We provide pre-trained checkpoints specifically designed for neural-cherche: [raphaelsty/neural-cherche-sparse-embed](https://huggingface.co/raphaelsty/neural-cherche-sparse-embed) and [raphaelsty/neural-cherche-colbert](https://huggingface.co/raphaelsty/neural-cherche-colbert). Those checkpoints are fine-tuned on a subset of the MS-MARCO dataset and would benefit from being fine-tuned on your specific dataset. You can fine-tune ColBERT from any Sentence Transformer pre-trained checkpoint in order to fit your specific language. You should use a MLM based-checkpoint to fine-tune SparseEmbed.

<table class="tg">
<thead>
  <tr>
    <th class="tg-0pky"></th>
    <th class="tg-0pky"></th>
    <th class="tg-rvyq" colspan="3">scifact dataset</th>
  </tr>
</thead>
<tbody>
  <tr>
    <td class="tg-7btt">model</td>
    <td class="tg-7btt">HuggingFace Checkpoint</td>
    <td class="tg-rvyq">ndcg@10</td>
    <td class="tg-rvyq">hits@10</td>
    <td class="tg-rvyq">hits@1</td>
  </tr>
  <tr>
    <td class="tg-c3ow">TfIdf</td>
    <td class="tg-c3ow">-</td>
    <td class="tg-c3ow">0,62</td>
    <td class="tg-c3ow">0,86</td>
    <td class="tg-c3ow">0,50</td>
  </tr>
  <tr>
    <td class="tg-c3ow">BM25</td>
    <td class="tg-c3ow">-</td>
    <td class="tg-c3ow">0,69</td>
    <td class="tg-c3ow">0,92</td>
    <td class="tg-c3ow">0,56</td>
  </tr>
  <tr>
    <td class="tg-c3ow">SparseEmbed</td>
    <td class="tg-c3ow">raphaelsty/neural-cherche-sparse-embed</td>
    <td class="tg-c3ow">0,62</td>
    <td class="tg-c3ow">0,87</td>
    <td class="tg-c3ow">0,48</td>
  </tr>
  <tr>
    <td class="tg-c3ow">Sentence Transformer</td>
    <td class="tg-c3ow">sentence-transformers/all-mpnet-base-v2</td>
    <td class="tg-c3ow">0,66</td>
    <td class="tg-c3ow">0,89</td>
    <td class="tg-c3ow">0,53</td>
  </tr>
  <tr>
    <td class="tg-c3ow">ColBERT</td>
    <td class="tg-c3ow">raphaelsty/neural-cherche-colbert</td>
    <td class="tg-7btt">0,70</td>
    <td class="tg-7btt">0,92</td>
    <td class="tg-7btt">0,58</td>
  </tr>
  <tr>
    <td class="tg-c3ow">TfIDF Retriever + ColBERT Ranker</td>
    <td class="tg-c3ow">raphaelsty/neural-cherche-colbert</td>
    <td class="tg-7btt">0,71</td>
    <td class="tg-7btt">0,94</td>
    <td class="tg-7btt">0,59</td>
  </tr>
  <tr>
    <td class="tg-c3ow">BM25 Retriever + ColBERT Ranker</td>
    <td class="tg-c3ow">raphaelsty/neural-cherche-colbert</td>
    <td class="tg-7btt">0,72</td>
    <td class="tg-7btt">0,95</td>
    <td class="tg-7btt">0,59</td>
  </tr>
</tbody>
</table>

### Neural-Cherche Contributors

- [Benjamin Clavié](https://github.com/bclavie)
- [Arthur Satouf](https://github.com/arthur-75)

## References

- *[SPLADE: Sparse Lexical and Expansion Model for First Stage Ranking](https://arxiv.org/abs/2107.05720)* authored by Thibault Formal, Benjamin Piwowarski, Stéphane Clinchant, SIGIR 2021.

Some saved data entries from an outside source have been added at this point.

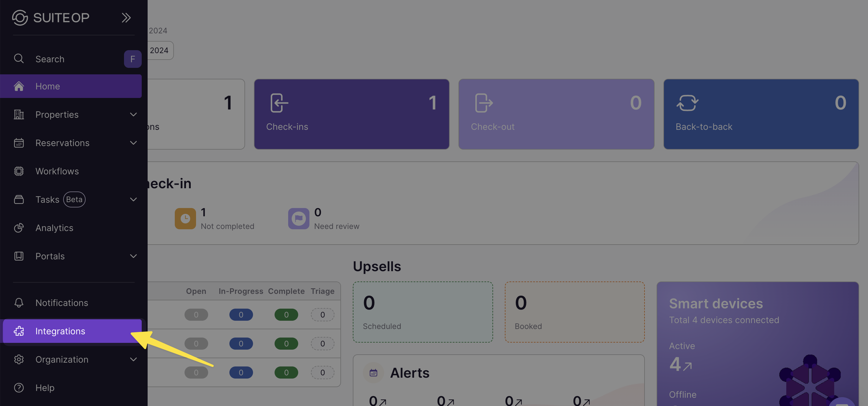868x406 pixels.
Task: Open the Check-ins summary card
Action: click(351, 114)
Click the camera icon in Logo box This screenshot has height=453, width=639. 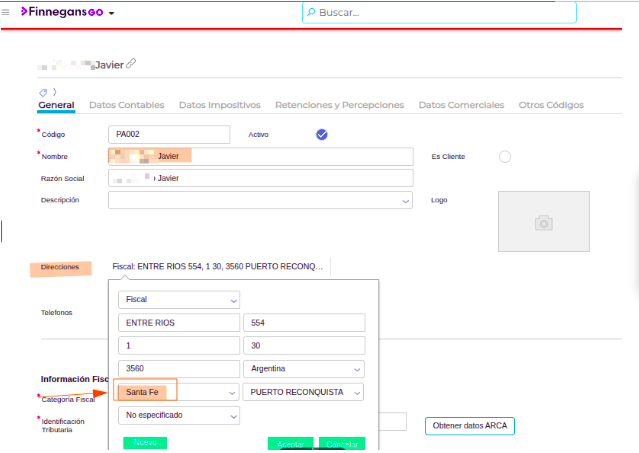(543, 222)
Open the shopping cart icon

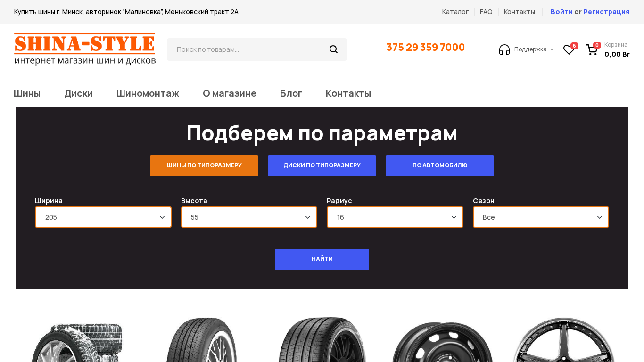click(x=592, y=49)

- *[SPLADE v2: Sparse Lexical and Expansion Model for Information Retrieval](https://arxiv.org/abs/2109.10086)* authored by Thibault Formal, Carlos Lassance, Benjamin Piwowarski, Stéphane Clinchant, SIGIR 2022.

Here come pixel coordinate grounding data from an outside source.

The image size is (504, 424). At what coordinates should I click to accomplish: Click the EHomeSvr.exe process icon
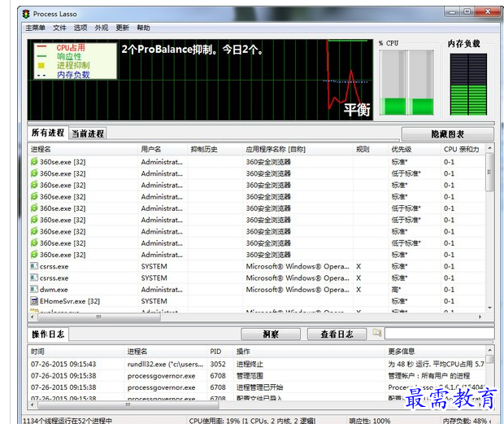click(x=34, y=301)
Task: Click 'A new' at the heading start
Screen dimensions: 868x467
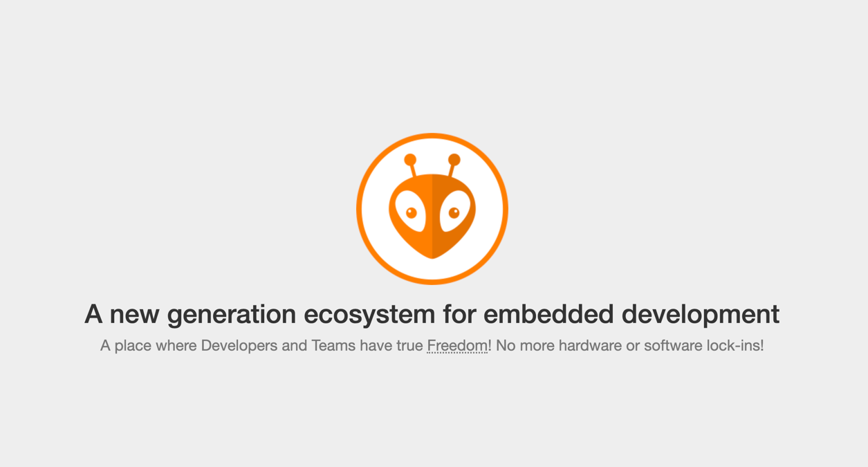Action: (122, 314)
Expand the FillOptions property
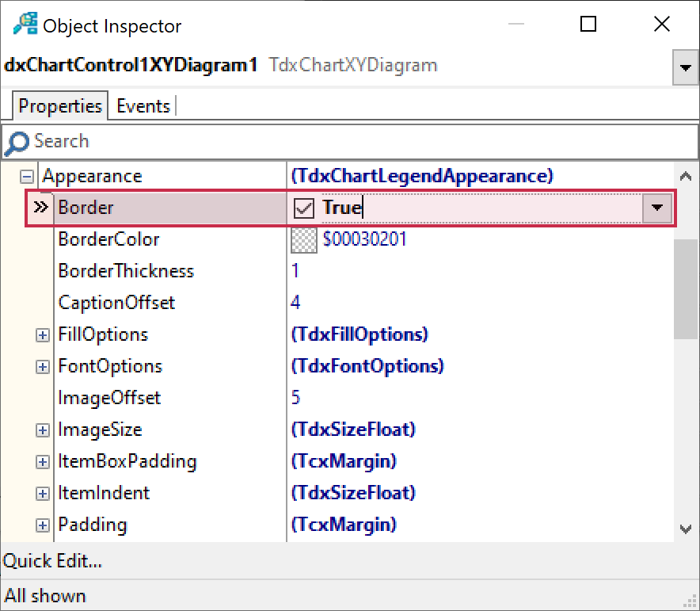 tap(43, 335)
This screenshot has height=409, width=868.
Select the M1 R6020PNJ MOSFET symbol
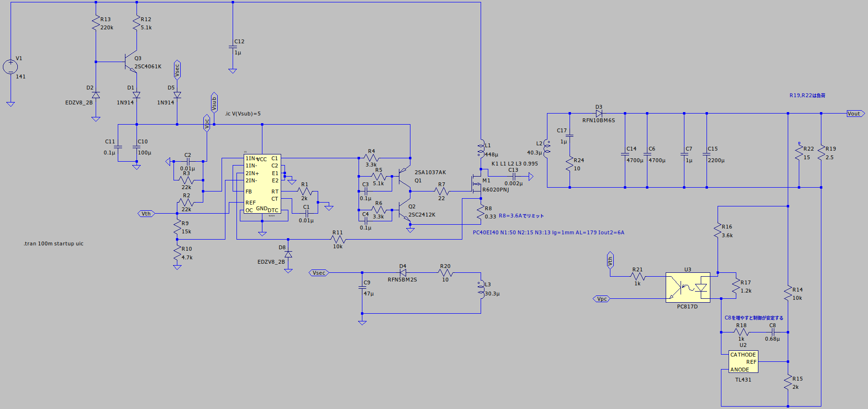[x=477, y=183]
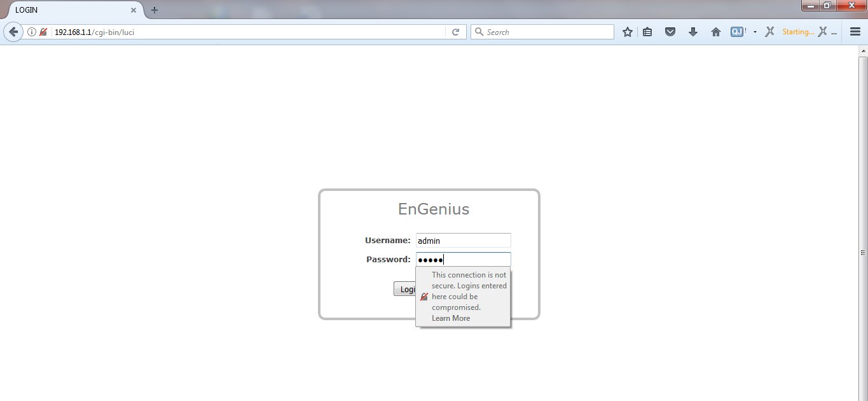Click the site information icon in address bar

click(x=31, y=31)
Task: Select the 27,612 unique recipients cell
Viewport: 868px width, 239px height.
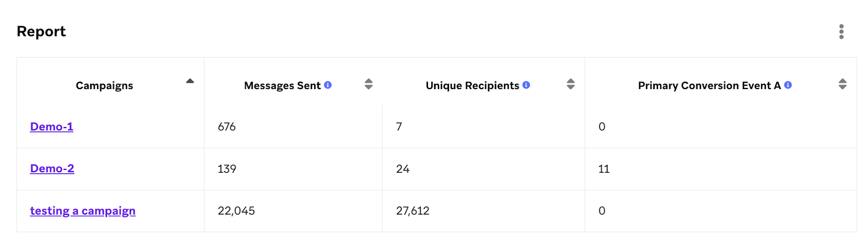Action: (x=483, y=211)
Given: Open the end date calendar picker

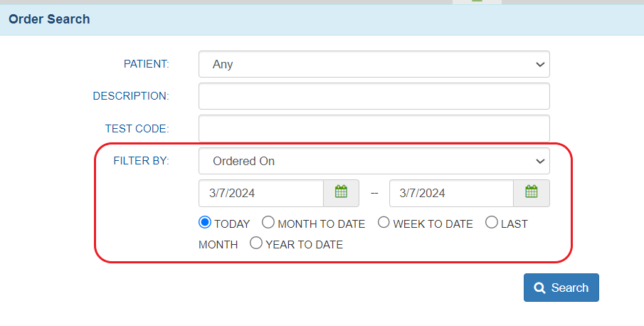Looking at the screenshot, I should (531, 192).
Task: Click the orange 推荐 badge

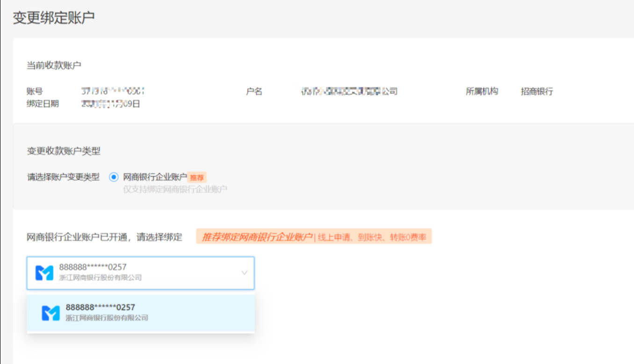Action: [197, 178]
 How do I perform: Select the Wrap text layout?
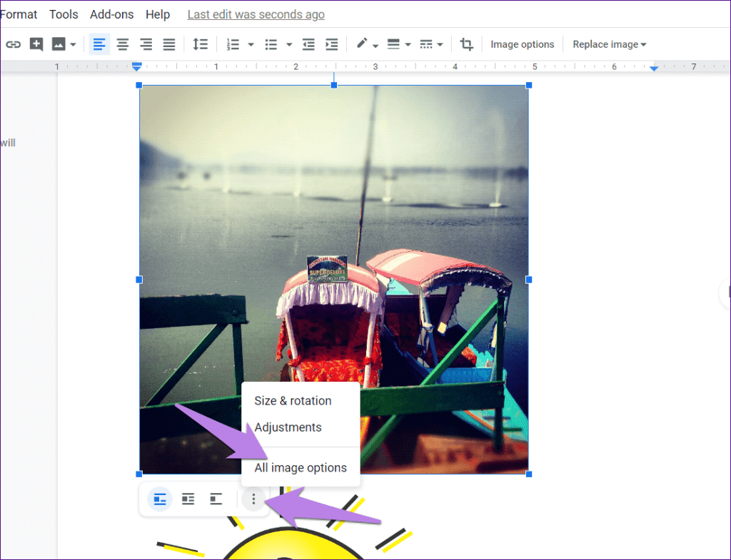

- *[SparseEmbed: Learning Sparse Lexical Representations with Contextual Embeddings for Retrieval](https://research.google/pubs/pub52289/)* authored by Weize Kong, Jeffrey M. Dudek, Cheng Li, Mingyang Zhang, and Mike Bendersky, SIGIR 2023.

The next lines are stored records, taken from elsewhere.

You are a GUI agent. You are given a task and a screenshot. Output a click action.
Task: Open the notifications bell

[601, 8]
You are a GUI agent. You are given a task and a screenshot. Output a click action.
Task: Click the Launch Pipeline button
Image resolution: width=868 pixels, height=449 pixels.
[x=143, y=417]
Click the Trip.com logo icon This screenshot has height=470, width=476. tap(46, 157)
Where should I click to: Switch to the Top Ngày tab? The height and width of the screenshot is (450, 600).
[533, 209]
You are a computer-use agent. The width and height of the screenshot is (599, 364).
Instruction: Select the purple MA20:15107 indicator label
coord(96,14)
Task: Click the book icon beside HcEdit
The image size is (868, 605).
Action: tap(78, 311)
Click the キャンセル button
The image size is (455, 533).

- *[ColBERT: Efficient and Effective Passage Search via Contextualized Late Interaction over BERT](https://arxiv.org/abs/2004.12832)* authored by Omar Khattab, Matei Zaharia, SIGIR 2020.

## License

This Python library is licensed under the MIT open-source license, and the splade model is licensed as non-commercial only by the authors. SparseEmbed and ColBERT are fully open-source including commercial usage.